Our notions of gender and sexuality are a product of colonialism.

Colonialism has to be central to the conversations on transphobia and cisnormativity. We can’t understand contemporary experiences of trans and gnc folks without understanding the last 500 years of colonialism. As much as race is a product of European colonialism, so are gender and sexuality. As feminist scholars of colonialism have demonstrated, cisheteropatriarchy and binarism were/are central to the project of colonial violences. European notions of gender and sexuality were not only imposed on colonized and racialized peoples, but were also used to deny their humanity. Decolonial feminist scholar María Lugones expands: “the gender system is not just hierarchical but racially differentiated and the racial differentiation denies humanity and thus gender to the colonized.”

Trans and gnc identities are not new; rather, colonial processes have worked to destroy these identities and expressions globally. This destruction worked in North America against colonized Indigenous peoples through genocidal logics that impacted Indigenous women, two-spirit and gnc peoples, as well as against African diasporic/Black peoples, as gender was obfuscated to justify their enslavement. In other parts of the world, transphobic laws like the Criminal Tribes Acts of 1871 in British India were imposed by European colonizers to criminalize gnc communities.

Attempts to characterize a common “transnational” experience are dangerously reductionist.

The global south or the “transnational” is often invoked in conversations on trans-ness in North America to say one of these two things: either that “we” have it so much better here in North America for trans peoples, or that trans peoples in other parts of the world, say Kathoeys in Thailand, Hijras in India, Fa’afafines in Samoa, Muxes in Mexico, etc, have so much more socio-cultural acceptance and recognition. Both logics create a false narrative of universal and homogenous trans identities.

First, things are not better for most trans and gnc folks of color in North America. From all the anti-trans bills and legislations across states in the US, to murders and killings of black and brown trans women, to everyday denial of basic humanity and rights, there are numerous testaments to the violence of transphobia. This form of trans-nationalism, drawing upon the analytics of homonationalism, reproduces the exceptionalism logics of North America as queer and trans friendly, without accounting for ongoing colonial, racial, and neoliberal processes in North America.

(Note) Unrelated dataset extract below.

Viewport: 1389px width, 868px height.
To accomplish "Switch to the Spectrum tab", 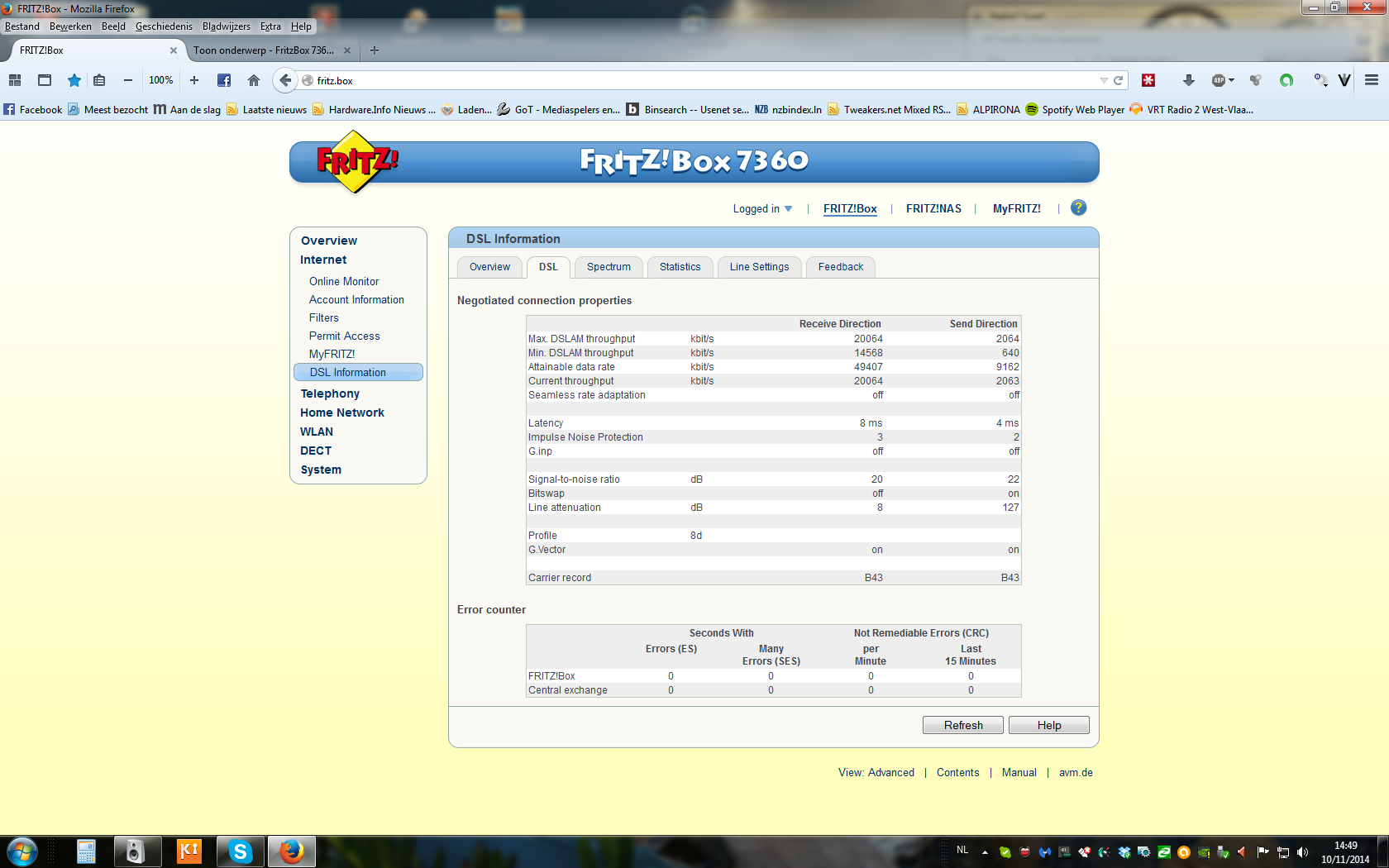I will click(x=609, y=267).
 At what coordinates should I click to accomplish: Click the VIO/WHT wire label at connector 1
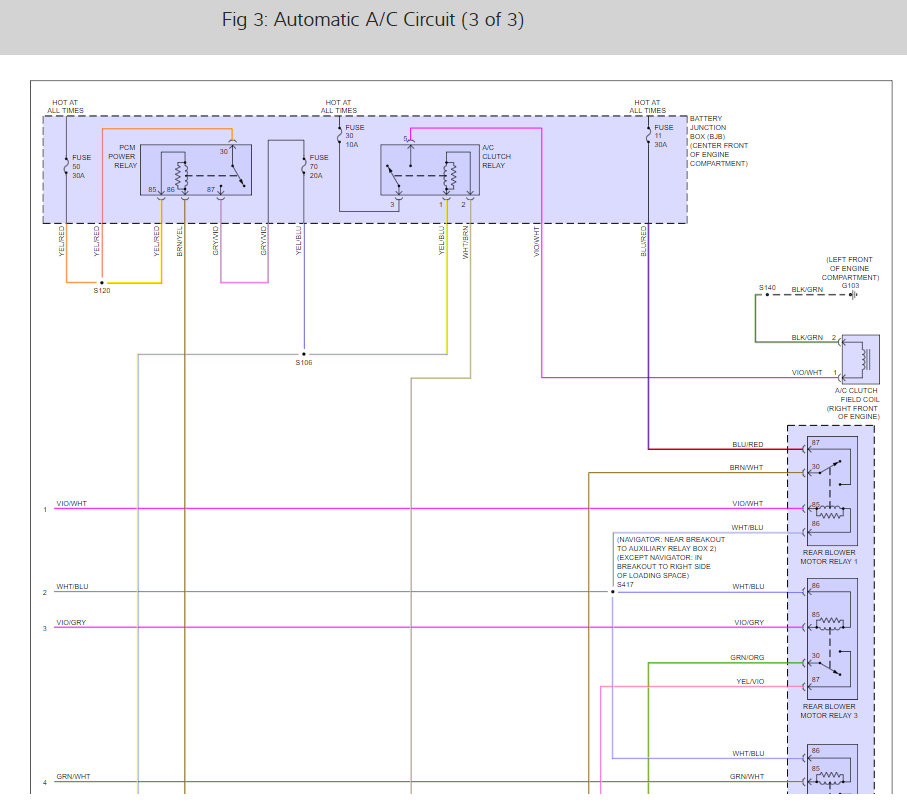[72, 504]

Second, to identify/label all gnc peoples in the global south as “trans” erases the local contexts, histories, and experiences of peoples. While, there are many people in the global south who identify as trans, there are many others whose identities can not to reduced to being trans. In many of these contexts, one’s gnc identity is not just an individual identity but rather a social, cultural, spiritual and communal identity and marker. North American/white definitions of trans-ness do not account for these complex identity formations and histories of colonialism (see the point above). To fold all identities into one universal marker of trans-ness, following the similar logics of “gay international” and “gay imperialism”, is trans international and trans imperialism.

There will be no trans liberation without decolonization.

Finally, within the North American context there is no trans liberation without the decolonization of Indigenous lands and abolition of all forms of anti-blackness. Without centering anti-racist and anti-colonial politics, trans rights are always going to be limited and only benefit a select (white) few. Writing as a non-binary queer person of color, this is how I envision any form of decolonial queer and trans liberation and futures. However, I am also writing as a dominant caste Hindu Indian diasporic person; and within the Indian and Indian diasporic contexts, gender and sexual struggles are incomplete without the annihilation of caste and caste structures. Thus, any one-dimensional struggle for queer and trans justice is limited if anti-racist, anti-casteist, anti-imperial, and decolonial analytics are not central to them.